Plate printed by English poet William Blake, collected in Songs of Innocence and of Experience,
designed after 1789 and printed around 1794.
Courtesy of the William Blake Archive.


What are children watching today, and what might they be thinking or thinking of doing, as the media bombards them daily with images of fear and aggression?

As a child of a school teacher and a literary scholar, I grew up in a home where the hallways were filled with recitation and poetry. “The Tyger” by William Blake, and his images from Songs of Innocence and of Experience were sophisticated and complex, yet still nourished my siblings and me when we were young. These poems and images are imprinted on my mind, and I can recite many of these to this day. Vivian Paley, a well-known early childhood writer, advocate, and teacher, was my own kindergarten teacher. My experience under her spell in her classroom, with the power of story everywhere, became for me a habit of my consciousness. Subsequently, as a kindergarten teacher myself, I became devoted to making time for six-year-olds to tell their stories, acting out among each other their daily dilemmas through tales and metaphor. I felt that this commitment of time to imagination and story was itself a moral and political act. Imagining, thinking, and choosing: these are essential mental exercises that help develop a strong, patient mind.
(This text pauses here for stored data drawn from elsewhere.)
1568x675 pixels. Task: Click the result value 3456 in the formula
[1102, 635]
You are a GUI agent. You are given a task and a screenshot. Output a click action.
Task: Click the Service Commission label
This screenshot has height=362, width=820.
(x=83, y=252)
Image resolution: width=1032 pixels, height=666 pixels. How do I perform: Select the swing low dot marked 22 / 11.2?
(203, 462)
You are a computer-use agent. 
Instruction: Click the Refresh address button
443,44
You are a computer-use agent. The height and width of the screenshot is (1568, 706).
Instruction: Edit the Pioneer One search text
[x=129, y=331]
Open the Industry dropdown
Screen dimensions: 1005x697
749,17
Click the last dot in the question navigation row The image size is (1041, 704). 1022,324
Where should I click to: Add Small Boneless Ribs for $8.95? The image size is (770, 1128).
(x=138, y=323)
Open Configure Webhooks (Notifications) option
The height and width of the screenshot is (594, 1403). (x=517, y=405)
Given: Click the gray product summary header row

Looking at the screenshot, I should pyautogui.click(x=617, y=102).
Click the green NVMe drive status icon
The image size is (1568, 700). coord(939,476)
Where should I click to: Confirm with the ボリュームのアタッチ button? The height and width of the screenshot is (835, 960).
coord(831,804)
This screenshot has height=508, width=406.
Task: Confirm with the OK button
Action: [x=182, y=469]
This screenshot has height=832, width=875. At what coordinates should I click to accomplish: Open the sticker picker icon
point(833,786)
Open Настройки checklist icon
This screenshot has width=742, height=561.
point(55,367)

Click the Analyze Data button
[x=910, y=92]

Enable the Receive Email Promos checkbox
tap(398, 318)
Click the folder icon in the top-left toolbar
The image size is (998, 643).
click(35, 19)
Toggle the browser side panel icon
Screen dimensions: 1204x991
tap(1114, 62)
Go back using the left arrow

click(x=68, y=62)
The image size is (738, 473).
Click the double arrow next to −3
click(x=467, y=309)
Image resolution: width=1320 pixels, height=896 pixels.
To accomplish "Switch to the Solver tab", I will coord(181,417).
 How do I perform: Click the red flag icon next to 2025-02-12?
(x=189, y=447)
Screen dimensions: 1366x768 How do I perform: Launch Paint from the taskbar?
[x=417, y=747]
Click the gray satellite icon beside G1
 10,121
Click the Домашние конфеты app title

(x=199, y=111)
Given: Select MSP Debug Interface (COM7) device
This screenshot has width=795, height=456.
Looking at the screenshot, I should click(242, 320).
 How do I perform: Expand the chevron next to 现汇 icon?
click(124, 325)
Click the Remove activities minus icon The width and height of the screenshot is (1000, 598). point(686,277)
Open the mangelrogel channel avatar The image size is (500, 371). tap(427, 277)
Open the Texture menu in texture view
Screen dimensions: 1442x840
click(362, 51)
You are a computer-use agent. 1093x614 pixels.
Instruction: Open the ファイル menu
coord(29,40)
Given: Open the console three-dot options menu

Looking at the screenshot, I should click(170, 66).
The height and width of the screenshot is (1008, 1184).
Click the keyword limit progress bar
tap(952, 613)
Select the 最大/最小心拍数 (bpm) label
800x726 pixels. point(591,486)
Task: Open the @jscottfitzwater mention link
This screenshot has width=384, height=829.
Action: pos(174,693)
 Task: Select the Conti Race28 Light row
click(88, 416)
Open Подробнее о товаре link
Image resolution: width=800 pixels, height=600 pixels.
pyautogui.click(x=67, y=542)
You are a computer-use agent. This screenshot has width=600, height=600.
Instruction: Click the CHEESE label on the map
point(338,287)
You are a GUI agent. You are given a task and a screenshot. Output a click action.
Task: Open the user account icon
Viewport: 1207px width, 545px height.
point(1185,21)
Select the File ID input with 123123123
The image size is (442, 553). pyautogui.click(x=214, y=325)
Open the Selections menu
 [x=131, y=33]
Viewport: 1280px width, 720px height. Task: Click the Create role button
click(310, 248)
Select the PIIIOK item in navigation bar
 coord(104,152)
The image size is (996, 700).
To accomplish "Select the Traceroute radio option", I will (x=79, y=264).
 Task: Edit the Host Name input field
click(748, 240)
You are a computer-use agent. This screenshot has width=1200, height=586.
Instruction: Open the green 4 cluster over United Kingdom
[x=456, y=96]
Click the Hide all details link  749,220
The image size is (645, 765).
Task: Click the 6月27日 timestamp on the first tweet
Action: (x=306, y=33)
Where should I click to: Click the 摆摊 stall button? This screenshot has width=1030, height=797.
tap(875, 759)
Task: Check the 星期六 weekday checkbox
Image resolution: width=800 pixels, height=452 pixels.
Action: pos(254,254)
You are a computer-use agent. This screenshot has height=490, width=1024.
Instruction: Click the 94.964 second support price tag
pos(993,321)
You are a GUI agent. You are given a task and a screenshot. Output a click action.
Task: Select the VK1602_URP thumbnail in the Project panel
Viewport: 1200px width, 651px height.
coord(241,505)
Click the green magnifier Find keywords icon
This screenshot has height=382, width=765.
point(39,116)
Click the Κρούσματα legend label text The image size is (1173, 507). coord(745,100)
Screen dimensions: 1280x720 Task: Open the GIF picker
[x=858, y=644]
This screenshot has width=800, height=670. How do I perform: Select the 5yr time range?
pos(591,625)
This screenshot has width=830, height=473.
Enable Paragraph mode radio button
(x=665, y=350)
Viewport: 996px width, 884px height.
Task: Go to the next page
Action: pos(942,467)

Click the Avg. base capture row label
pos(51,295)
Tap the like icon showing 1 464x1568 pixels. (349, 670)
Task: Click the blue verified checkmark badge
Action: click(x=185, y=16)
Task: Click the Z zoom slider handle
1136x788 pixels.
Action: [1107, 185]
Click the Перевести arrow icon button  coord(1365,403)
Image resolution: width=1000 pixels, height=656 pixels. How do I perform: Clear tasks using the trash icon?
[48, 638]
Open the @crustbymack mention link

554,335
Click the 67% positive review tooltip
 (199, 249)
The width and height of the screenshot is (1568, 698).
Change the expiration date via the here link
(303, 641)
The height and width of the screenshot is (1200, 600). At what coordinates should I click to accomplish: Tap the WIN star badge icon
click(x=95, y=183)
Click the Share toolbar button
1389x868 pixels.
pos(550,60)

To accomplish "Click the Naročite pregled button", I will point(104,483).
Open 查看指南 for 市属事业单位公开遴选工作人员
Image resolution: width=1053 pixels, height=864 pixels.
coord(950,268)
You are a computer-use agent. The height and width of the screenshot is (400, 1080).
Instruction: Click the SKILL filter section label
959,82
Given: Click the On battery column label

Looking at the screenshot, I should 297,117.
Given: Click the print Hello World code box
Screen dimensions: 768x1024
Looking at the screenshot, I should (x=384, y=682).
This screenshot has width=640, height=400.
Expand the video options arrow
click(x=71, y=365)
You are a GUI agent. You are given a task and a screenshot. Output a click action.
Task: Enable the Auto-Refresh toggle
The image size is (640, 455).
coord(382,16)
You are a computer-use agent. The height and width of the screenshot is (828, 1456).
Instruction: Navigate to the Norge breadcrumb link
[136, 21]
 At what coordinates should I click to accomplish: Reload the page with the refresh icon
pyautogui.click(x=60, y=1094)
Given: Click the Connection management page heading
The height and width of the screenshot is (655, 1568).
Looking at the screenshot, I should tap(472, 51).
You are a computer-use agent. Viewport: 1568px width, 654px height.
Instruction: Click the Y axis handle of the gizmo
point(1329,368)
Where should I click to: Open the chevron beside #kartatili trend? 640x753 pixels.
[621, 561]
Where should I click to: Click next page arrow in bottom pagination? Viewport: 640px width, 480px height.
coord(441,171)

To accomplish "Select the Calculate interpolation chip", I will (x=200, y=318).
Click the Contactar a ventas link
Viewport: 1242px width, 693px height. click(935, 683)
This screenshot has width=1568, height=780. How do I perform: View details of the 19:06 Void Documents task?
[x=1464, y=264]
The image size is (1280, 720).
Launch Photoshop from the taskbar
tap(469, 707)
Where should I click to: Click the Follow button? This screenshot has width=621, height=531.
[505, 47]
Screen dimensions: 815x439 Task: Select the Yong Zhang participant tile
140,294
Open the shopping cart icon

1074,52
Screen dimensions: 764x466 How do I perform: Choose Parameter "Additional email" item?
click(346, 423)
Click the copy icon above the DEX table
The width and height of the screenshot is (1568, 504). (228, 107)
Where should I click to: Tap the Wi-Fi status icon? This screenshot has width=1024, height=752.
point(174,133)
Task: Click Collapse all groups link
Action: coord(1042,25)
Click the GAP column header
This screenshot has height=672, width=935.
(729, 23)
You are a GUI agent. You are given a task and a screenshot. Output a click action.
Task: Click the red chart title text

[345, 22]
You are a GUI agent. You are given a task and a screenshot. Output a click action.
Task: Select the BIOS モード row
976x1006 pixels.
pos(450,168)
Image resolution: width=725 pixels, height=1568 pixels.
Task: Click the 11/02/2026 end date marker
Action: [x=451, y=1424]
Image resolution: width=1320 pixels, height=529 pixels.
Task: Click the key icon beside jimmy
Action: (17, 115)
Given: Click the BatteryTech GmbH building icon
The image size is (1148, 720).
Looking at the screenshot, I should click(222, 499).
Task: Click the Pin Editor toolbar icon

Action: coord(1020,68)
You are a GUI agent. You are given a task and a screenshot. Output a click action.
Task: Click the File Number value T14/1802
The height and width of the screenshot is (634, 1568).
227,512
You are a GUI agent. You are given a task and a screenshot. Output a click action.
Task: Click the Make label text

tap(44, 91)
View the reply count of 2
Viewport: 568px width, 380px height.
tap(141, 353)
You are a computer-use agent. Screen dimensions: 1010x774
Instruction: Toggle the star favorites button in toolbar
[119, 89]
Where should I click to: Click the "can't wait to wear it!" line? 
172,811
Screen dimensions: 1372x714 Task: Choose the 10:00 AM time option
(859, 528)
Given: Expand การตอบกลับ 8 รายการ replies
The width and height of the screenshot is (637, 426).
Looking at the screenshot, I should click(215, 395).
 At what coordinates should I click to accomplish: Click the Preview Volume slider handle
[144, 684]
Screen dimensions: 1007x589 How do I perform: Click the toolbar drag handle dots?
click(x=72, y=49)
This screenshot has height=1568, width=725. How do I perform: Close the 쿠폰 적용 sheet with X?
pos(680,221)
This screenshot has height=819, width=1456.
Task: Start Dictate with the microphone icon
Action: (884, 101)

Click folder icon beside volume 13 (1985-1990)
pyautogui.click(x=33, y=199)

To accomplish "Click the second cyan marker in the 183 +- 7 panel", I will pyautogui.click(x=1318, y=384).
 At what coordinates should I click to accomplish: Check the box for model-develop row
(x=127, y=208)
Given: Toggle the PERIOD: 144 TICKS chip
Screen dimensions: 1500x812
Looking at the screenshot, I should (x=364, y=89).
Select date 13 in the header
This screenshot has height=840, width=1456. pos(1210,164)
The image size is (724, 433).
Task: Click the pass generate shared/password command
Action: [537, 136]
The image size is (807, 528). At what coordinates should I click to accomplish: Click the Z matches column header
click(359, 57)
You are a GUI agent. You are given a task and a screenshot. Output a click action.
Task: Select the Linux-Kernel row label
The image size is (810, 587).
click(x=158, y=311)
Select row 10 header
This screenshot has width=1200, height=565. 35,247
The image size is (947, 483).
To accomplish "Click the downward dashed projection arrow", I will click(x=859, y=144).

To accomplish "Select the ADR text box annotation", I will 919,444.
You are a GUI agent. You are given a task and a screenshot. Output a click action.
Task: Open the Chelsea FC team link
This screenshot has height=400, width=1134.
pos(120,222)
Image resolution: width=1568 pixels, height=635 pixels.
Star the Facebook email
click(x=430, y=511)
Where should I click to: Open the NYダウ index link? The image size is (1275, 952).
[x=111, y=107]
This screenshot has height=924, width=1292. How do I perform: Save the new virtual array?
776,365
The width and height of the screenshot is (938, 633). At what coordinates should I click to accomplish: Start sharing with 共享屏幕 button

I have worked in a Quaker school for some time, and the ideals we pursue resonate now: simplicity, truth, stewardship, and integrity bring me back again to recognize that to nurture the life of a child requires that we honor the simple emotional necessities that small acts play in their lives. However, lately I’ve been noticing that we are all less and less surrounded by imaginary worlds and more and more driven to think in terms of moral certitudes.

Educators recognize the tremendous responsibility we have to growing a generation and a culture with habits firmly rooted in goodness. Recent generations have focused on the importance of creativity. There is ample evidence that we got creativity right (just look at the latest art, scientific advancements, and technologies), but we are often forcing young learners into a stovepipe of moral certitude, at best, and at worst, a moral vacuum. Good ideas require thinkers to open minds—not close them—and to marry creativity with purpose, self-worth, and loving connection to something greater than any one of us. Saving the world requires that we have the courage to think differently.

Building that capacity is only possible if we allow children to slow-cook ideas and experience humanity as it unfolds. We want them to make sense of their world, not for them to adopt the sense we want them to make of it.


There exists overwhelming evidence that the only way to grow healthy, creative, resilient, thoughtful, and empathetic people is to focus, undeterred, on cultivating children’s social and emotional health and stability. We need to deepen their relationships with others and leave time for curiosity, joy, and imagination. Stress—and worse yet, trauma—impacts the brain and body in ways that can have long-term damaging effects on learning and development.

Only a deep initial investment in the truth of childhood innocence can protect a person from the difficult lessons that experience will bring. Their time will come to make their impact on the world, and those foundations in self-awareness and curiosity will be key in their ability to rise up to the occasion with courage.

This truth is why caregivers and educators have my full and unabashed permission to allow for an hour-long dialogical conversation with seven-year-olds about teeth—or any subject that meets them where they are—and view it as a step in the right direction of changing the world for the better. Children’s interests must not be seen as distractions from the “real” life of experience and conviction. They are and have always been the foundation of our morals, politics, and ethics.

Jennifer Arnest

Jennifer Arnest is a longtime early childhood educator, currently working as lower school head at San Francisco Friends School in California. She is a graduate of Maryland’s Friends School of Baltimore.